Outro elemento que poderia entrar nessa conta é o antiluminismo. Bolsonaro adotou como ideólogo Olavo, todos sabemos. E este nada mais fazia além de criar supostas teorias, não validadas pela comunidade científica, que esbravejavam contra a esquerda mil e um impropérios, e enxergava uma grande teoria da conspiração em todos os lados, envolvendo artistas, intelectuais, jornalistas e, até mesmo, os famosos bilionários comunistas (sic). Na visão psiquiatrizável de Olavo, haveria uma grande conspiração contra o cristianismo e usa forças religiosas, organizada pela esquerda, com ramificações em todas as esferas do governo e da sociedade. Ele, Olavo, seria uma vítima da esquerda já que, dizia, a direita estava sendo varrida do mapa pelas forças da esquerda e censurada pelo sistema, uma organização de bilionários e intelectuais em prol do comunismo. Olavo era um antimoderno. Só não fazia loas aos cavaleiros e dragões porque o Brasil não viveu o feudalismo. Mas defendia uma sociedade decididamente coordenada pela religião. Disto decorre tudo. Todas as conquistas oriundas da revolução francesa e russa, coisas como separação do Estado e da Igreja ou direito de votos das mulheres, abolição da escravidão e laicização da sociedade, mereciam acabar, pensava ele. Olavo era um antifilósofo.

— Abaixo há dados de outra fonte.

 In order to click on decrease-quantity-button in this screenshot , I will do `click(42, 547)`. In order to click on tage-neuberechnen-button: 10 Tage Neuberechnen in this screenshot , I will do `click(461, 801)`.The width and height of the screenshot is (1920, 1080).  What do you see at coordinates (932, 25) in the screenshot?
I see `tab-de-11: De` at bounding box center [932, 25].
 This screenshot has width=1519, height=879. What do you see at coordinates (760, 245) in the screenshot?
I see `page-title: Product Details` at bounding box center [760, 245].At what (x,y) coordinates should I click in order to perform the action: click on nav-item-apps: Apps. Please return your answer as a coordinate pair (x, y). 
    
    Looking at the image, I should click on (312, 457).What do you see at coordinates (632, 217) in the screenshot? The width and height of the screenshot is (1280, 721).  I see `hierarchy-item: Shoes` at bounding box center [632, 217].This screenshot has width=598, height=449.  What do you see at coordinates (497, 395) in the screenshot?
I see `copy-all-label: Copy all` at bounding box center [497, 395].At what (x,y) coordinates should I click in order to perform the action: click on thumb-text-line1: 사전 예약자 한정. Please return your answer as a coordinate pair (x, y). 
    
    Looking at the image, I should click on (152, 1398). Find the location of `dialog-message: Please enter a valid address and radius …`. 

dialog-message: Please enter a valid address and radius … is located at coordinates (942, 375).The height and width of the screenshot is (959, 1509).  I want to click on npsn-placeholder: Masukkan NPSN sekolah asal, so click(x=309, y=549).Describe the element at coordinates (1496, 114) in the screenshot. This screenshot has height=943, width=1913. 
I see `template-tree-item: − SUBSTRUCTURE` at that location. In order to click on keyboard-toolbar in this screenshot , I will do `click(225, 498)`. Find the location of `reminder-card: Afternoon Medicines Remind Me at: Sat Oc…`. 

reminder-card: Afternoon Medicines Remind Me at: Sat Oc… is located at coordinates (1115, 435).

Assim, o romantismo político de Olavo, enquanto reação ao Iluminismo e seus corolários políticos, o socialismo e o liberalismo clássicos, também seria outro traço que aproxima Bolsonaro do fascismo tal qual este se deu em meados do século XX.

Além disso, a militarização da vida cotidiana, com escolas militares e milhares de fardados nos postos chave do governo, incluindo o vice-presidente e o próprio presidente ex-militar, deixam claro que Bolsonaro é um neofascista. Chamemos as coisas pelos seus nomes. Enquanto tal, pregava uma revolução dentro da ordem, a fim não de avançar, mas de regredir. Bolsonaro somente não conseguiu consumar um golpe de Estado, que o tornasse um autocrata, por falta de condições externas, na comunidade internacional, e internas, como falta de apoio de um setor da burguesia, especialmente o agroexportador, temeroso de ver seus lucros tombarem com possíveis boicotes, como aqueles que já se organizam, dada a política de desmatamento do atual governo. Bolsonaro é o ditador certo na hora errada. Faltou-lhe a oportunidade, o kairós para que, assim como na medicina antiga, a verdade da doença se manifestasse.

Em fato, Bolsonaro é ainda mais fascista que o próprio Mussolini, já que o fascismo, enquanto romantismo político, se opunha ao classicismo, ou seja, ao Iluminismo. Mas faltava-lhe opor-se completamente e negar até mesmo as bases científicas. Ao contrário, baseavam-se em uma ciência específica, que indicaria a superioridade de arianos sobre o restante do globo. Com a derrocada dessas pseudociências, e com boa parte da comunidade científica composta por pessoas progressistas, ao menos no Brasil, restou a Bolsonaro e Olavo negarem a ciência, o que se sentiu em todos os departamentos, com corte de verbas et caterva.

Bolsonaro é um neofascista sem oportunidade de exercê-lo. Ou seja,pior que fascista, fascista fracassado.